How to… be Imperfect 53X11 Mckay

Happy Valentine’s day. A fitting time to pitch a case for more love, or more specifically more self-love. 14 years ago today, Marco Pantani killed himself. A wonderfully gifted athlete who ultimately cracked under the extraordinary mental pressures he placed upon himself. The Italian climber embodied an ethos of perfectionism, a disregard for pain and denial of one’s limits that is not uncommon in the sport. Good was never enough for the dreamer in Marco; there was always more.
The tragedy of his life highlights how unhealthy chasing athletic perfection can be. In the world of cycling, riders are often told to embrace pain, mammoth training loads are “kudos’d” and single-figure body-fat percentages are coveted. This can be a dangerous mix. The repetitive and time-consuming nature of cycling often draws out the worst obsessive and addictive traits in people’s personalities. Combined with the variable factors outside of our control during racing and training such as crashing, mechanicals and injury, it’s little wonder that cyclists can become obsessive about factors which they can control. Many have pre-race rituals or superstitious routines. But some obsessions are less comical; statistics show that cyclists are at much greater risk of having clinical eating disorders or exercise addictions.
This problem can be exacerbated by recent developments in technology. I guiltily admit to forcing myself to ride around the block in the rain after a hard training ride simply to get to a perfectly round number on a screen. Whilst this seems a bit trivial, today it is far too easy to quantify training loads, compare power-to-weight ratios and even track our sleep quality using technology that is a little too unhuman.
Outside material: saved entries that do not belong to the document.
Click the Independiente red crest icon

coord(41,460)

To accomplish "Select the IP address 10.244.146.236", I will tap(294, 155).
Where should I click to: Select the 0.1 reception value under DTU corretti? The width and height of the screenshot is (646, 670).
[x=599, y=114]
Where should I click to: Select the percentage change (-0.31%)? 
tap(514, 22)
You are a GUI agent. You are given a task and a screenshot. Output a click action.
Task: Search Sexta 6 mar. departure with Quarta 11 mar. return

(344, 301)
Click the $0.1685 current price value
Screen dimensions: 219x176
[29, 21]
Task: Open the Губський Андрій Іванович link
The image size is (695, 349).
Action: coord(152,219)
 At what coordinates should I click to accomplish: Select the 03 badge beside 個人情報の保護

The obsessed athlete can often forget these metrics are only models. Our Central Nervous System cannot differentiate between different kinds of stressors. We may be frustrated when our power is down after nailing every training session for the past week whist ignoring the stressful loads work, school or family may be placing on our bodies.  It is too easy to see mammoth training loads or stick-thin physiques of professionals and feel like we should replicate them. But we fail to account for our own limitations: genetics, age or even lack of performance enhancing drugs.
I’ve learnt too many times that more is not always better. Chasing unrealistic mileage goals and unsustainable weight targets have only led to burnout. It is a cruel irony that a perfectionist approach to sport is only detrimental. Aiming high is good whilst aiming too high can be harmful. Like Pantani, pushing our own physical and psychological limits can lead to great peaks and greater falls.
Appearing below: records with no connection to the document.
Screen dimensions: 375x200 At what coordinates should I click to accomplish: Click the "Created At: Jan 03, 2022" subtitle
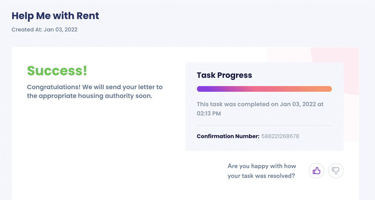(44, 29)
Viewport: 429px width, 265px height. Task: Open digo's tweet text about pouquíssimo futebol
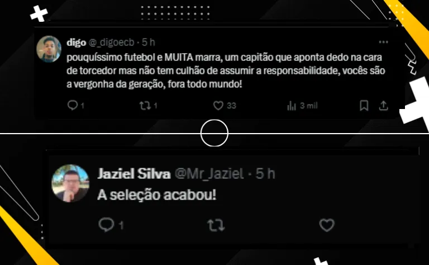(x=226, y=70)
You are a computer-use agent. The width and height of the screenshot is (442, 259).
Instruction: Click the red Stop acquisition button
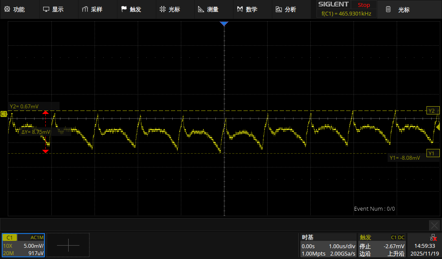[363, 5]
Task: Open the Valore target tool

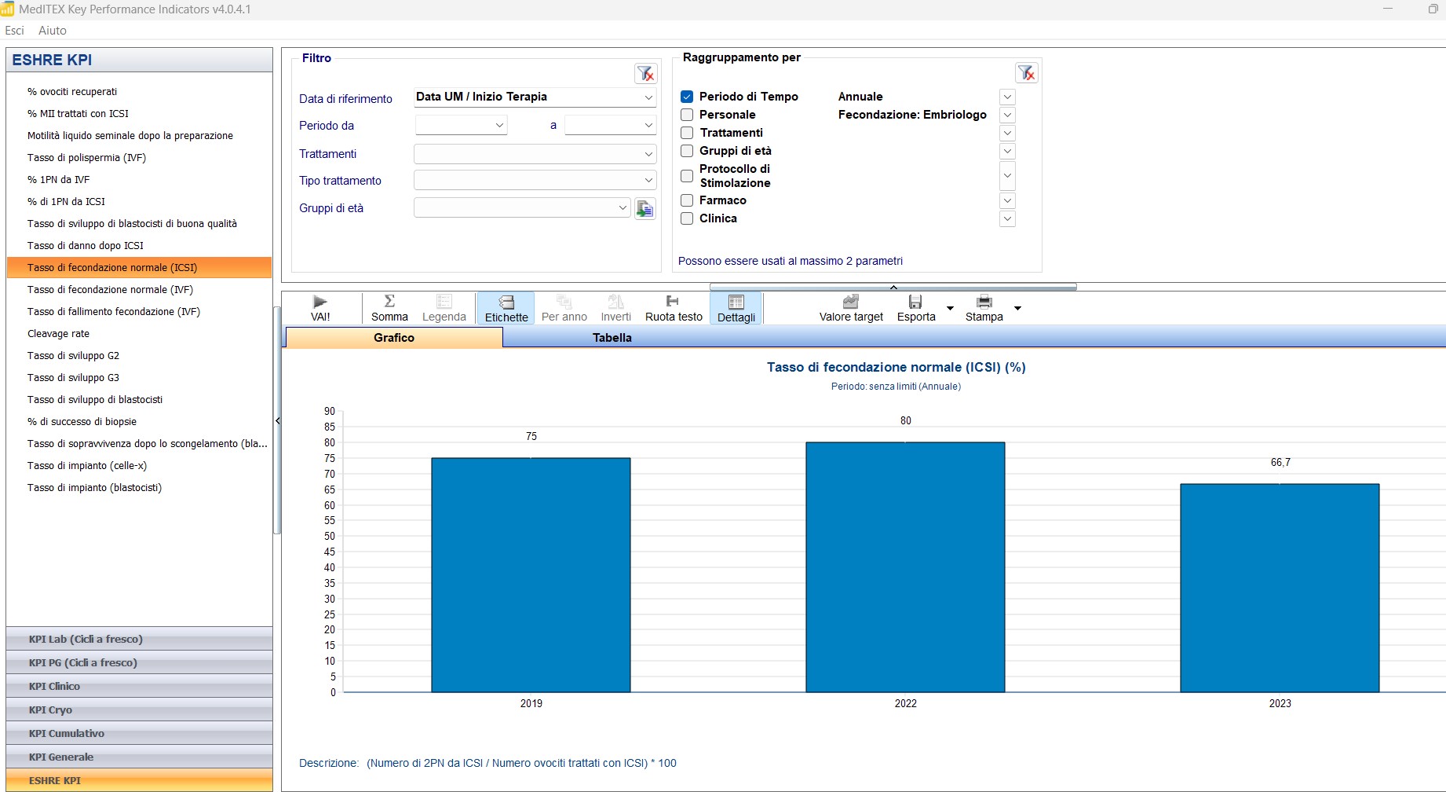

Instead of a one-step forward and two-steps backwards approach, nowadays I try to see more perspective in my own training and racing. No longer do I judge the worth of a week in the number of miles I’ve ridden. After driving myself crazy over a daily number I no longer weigh myself at all. However, I constantly battle the inner perfectionist who always endorses doing more. This is partly why I value a coach so much. Having someone tell me to rest is so much easier than having the courage to acknowledge to myself that less is more. Without being told that a day off is needed, I would always feel an urge to keep pushing myself.
Furthermore, whilst being inspired by professional athletes is prima facie a good thing, comparing ourselves to our idols can be harmful. Never mind what Chris Froome uploads to Strava, even if Joe Bloggs from the office is doing more hours a week than you, this does not make you any less adequate than either of them. Any dreamer can place superhuman workloads on a pedestal, but it takes rational strength to see that the “perfect” amount of training for you cannot be purely quantified in TSS. The perfect ride is not the one which stops after a magical number on a Garmin screen. Perfection is a myth. But a ride which leaves us with a smile is one which should be valued.
You will always be able to find someone better at something than yourself. So instead of worrying about how you compare with others focus instead on being the best version of yourself. I think this is the most sustainable way to approach training and can ultimately lead to our best performances in a competitive setting, a time when testing yourself against others is no bad thing. After all, there is no such thing as a perfect way to win a race, all that counts from a sporting perspective is crossing the finish line first. The most beautiful thing about Pantani’s racing was the erratic and un-calculated way he raced. Ultimately this is what drove emotional Italians to idolise him as a national hero; despite his own perfectionist obsessions, he was loved for his artistic imperfections.

 

Marco, why are you such a strong climber? To shorten my pain” – Marco Pantani

It is easy to worry that there is more to be done but takes balls to look yourself in the eye and say you are adequate. Remember above all that your self-worth is more than sporting performance, physique or power numbers. In 2003 Pantani underwent cosmetic surgery in an attempt to remove some of his physical imperfections. Just a year before his death, this act seemed to foreshadow the self-destructive downfall of il pirata. As explosively as he climbed, he fell.
Whilst at times sport can seem to be the only thing that matters, there is more to life than a perfect #1 ranking on procyclingstats.com. Worry less about numbers, you can never put a number on your self-worth, and give yourself some self-love this Valentines day.